» **REQUEST**: Edit the entries from the line with "What do you see at coordinates (62, 161)" up to and including the line with "center [62, 161]." so that "screenshot" becomes "image", keeping everything else the same. Give only those lines, and leave the pictures out.

── DATA FOR PROCESSING ──

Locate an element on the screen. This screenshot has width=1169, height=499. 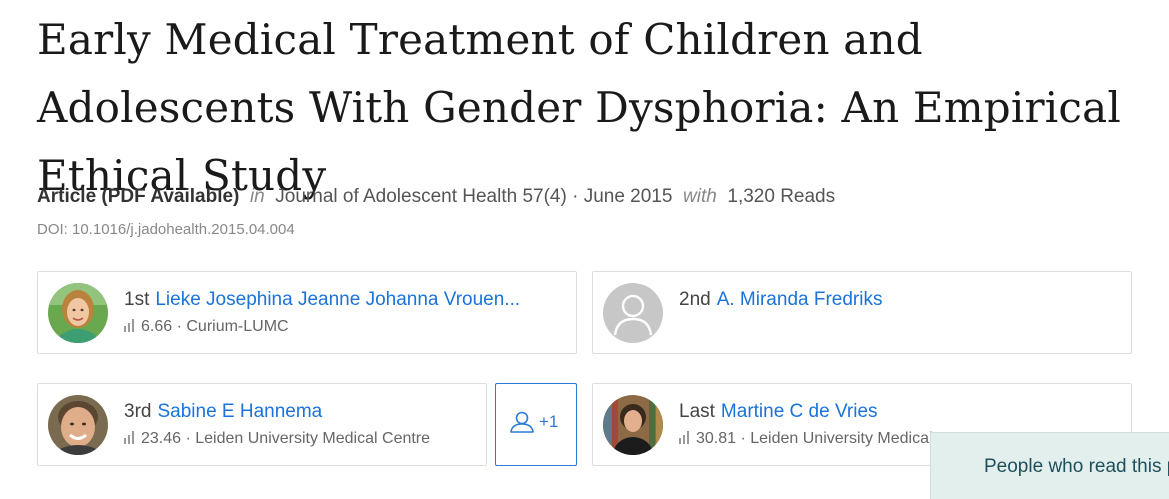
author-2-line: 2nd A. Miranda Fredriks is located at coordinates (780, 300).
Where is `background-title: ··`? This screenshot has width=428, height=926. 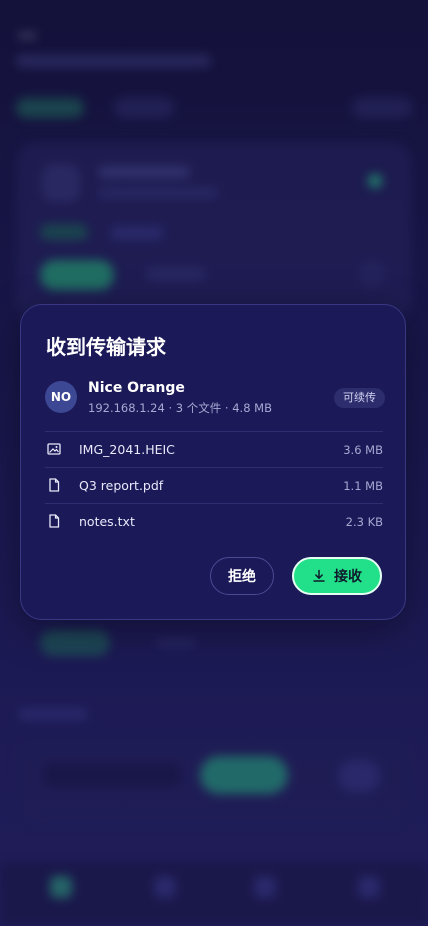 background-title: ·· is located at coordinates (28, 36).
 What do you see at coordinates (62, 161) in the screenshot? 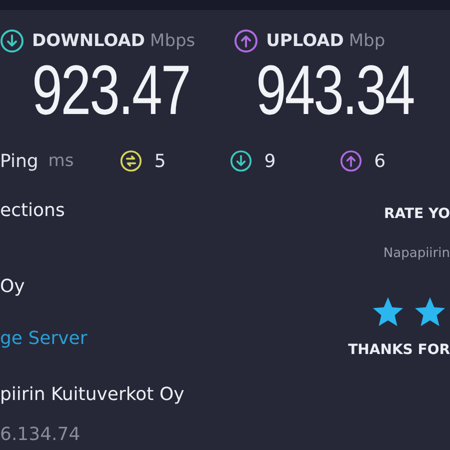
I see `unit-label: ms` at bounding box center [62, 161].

───
── DATA FOR PROCESSING ──

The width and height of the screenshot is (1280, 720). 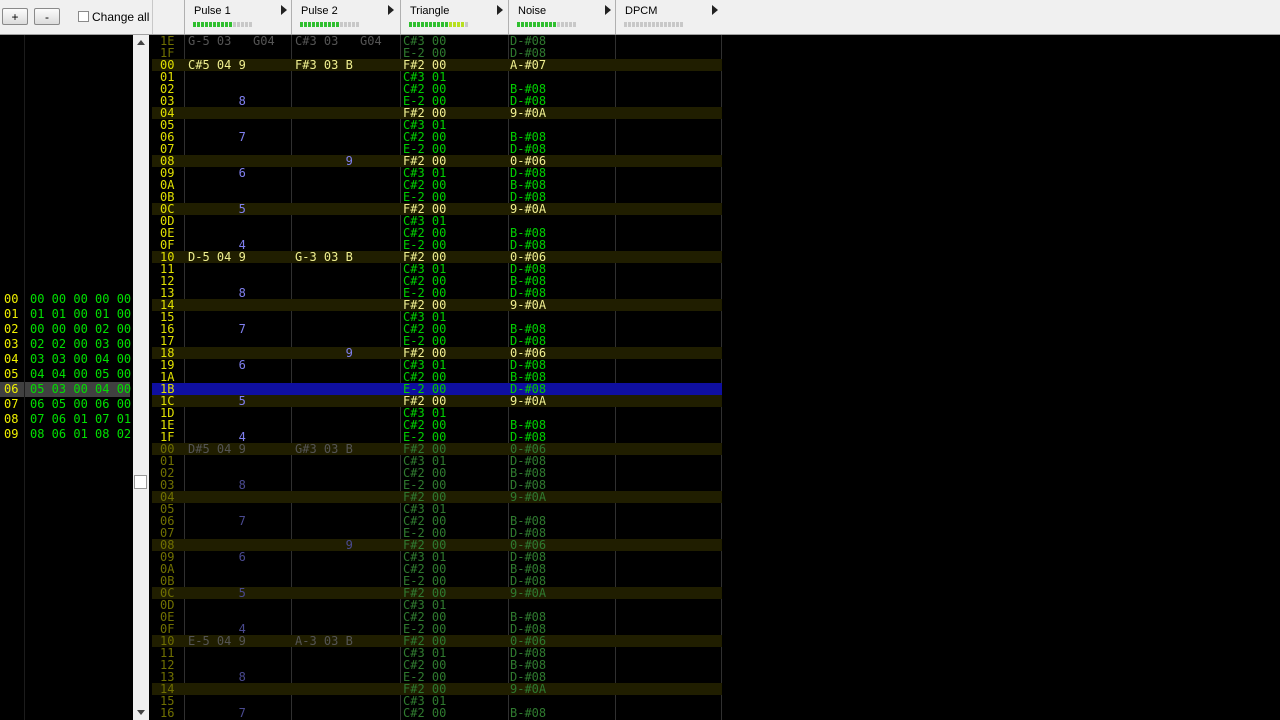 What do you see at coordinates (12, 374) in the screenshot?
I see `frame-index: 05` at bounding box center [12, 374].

───

» **TASK ANSWER**:
 What do you see at coordinates (62, 161) in the image? 
I see `unit-label: ms` at bounding box center [62, 161].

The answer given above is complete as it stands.